Put Your Hands up High (Found on Jbrary)
Put your hands up high
Put your hands down low
Put your hands in the middle
And wiggle just so.
Put your elbows in front
Put your elbows in back
Put your elbows in the middle
And quack quack quack!!
Hands Go Up (Found on Literary Hoots)
Hands go up and hands go down,
I can turn around and round.
I can jump with my two shoes.
I can listen, so can you.
I can sit, I’ll show you how.
Story time is starting now!!
Hands Reach Up (Source Unknown)
Hands reach up
Hands reach down
Hands reach out
And all around!
Hands In (Source: I think I wrote most of this one? It’s been so long I don’t remember…)
Hands in the air
Hands in your hair
Hands on your hips
Hands on your lips
Hands on your nose
Hands on your toes
Show your hands if you got ‘em.
Put your hands on your bottom!!
This one also goes well with a body storytime theme–but it’s also a hit no matter when you do it. Teaches body parts but more importantly it teaches following instructions in a group setting. So in between each verse I always tell my kiddos that we’re going to do a different body part so make sure to listen so you can play along.
“Hokey Pokey” is also an option, but my kiddos are so little that I don’t do “left hand” or “right hand” since that’s too confusing, even for me. So if we do “Hokey Pokey,” I just tell my kids to put hands in and hands out, as we sing.
I originally found this activity here, it’s incredibly easy to prep and great practice for eye-hand coordination!! All you need is some colanders, some laundry baskets, some yarn, and some tweezers. Put some yarn in the holes of the colander to create a webbing effect. If it’s red yard, you can say it’s LASERS!! Throw some pom-poms in there and have the kids try to fish them out with the tweezers. Just make sure your tweezers are big enough for your kiddos to actually hold.
I set this one up for my older kiddos, but I also had an easier one I set up for my younger peanuts. Basically I just did the same thing, but with laundry baskets. So put some yarn through the holes of the basket to create that web again. This time I threw our ball-pit balls in there and have the kids try to fish them out with their hands.

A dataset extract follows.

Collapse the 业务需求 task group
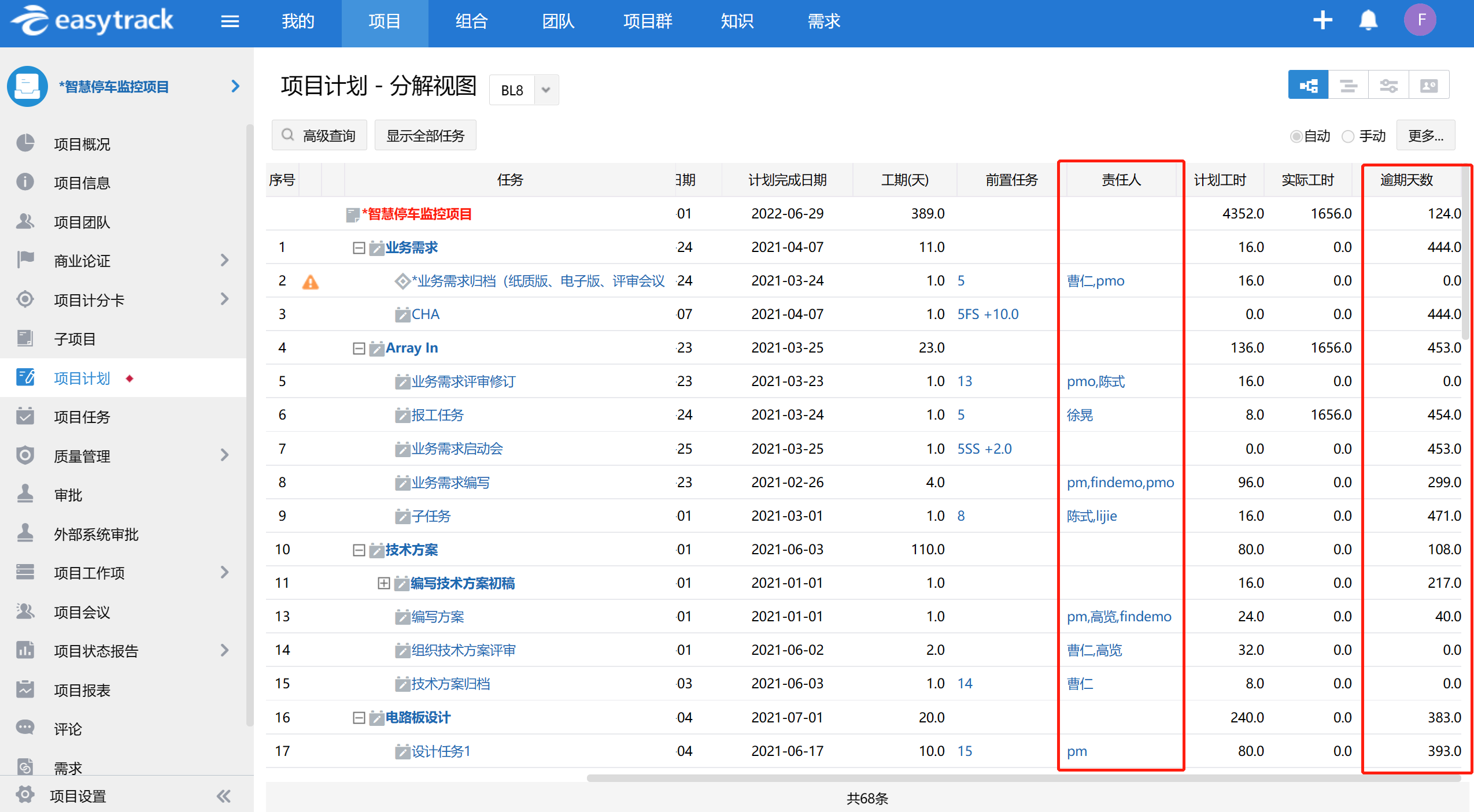 359,248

I think I made three colanders and two laundry baskets, and that was fine for my group. Make sure that you give instructions beforehand, and try to direct kiddos younger kiddos to the laundry baskets and older kiddos to the colanders at first, just to make it easier on everyone. Kids can always switch later–this way there aren’t just older kiddos easily grabbing balls out of the basket.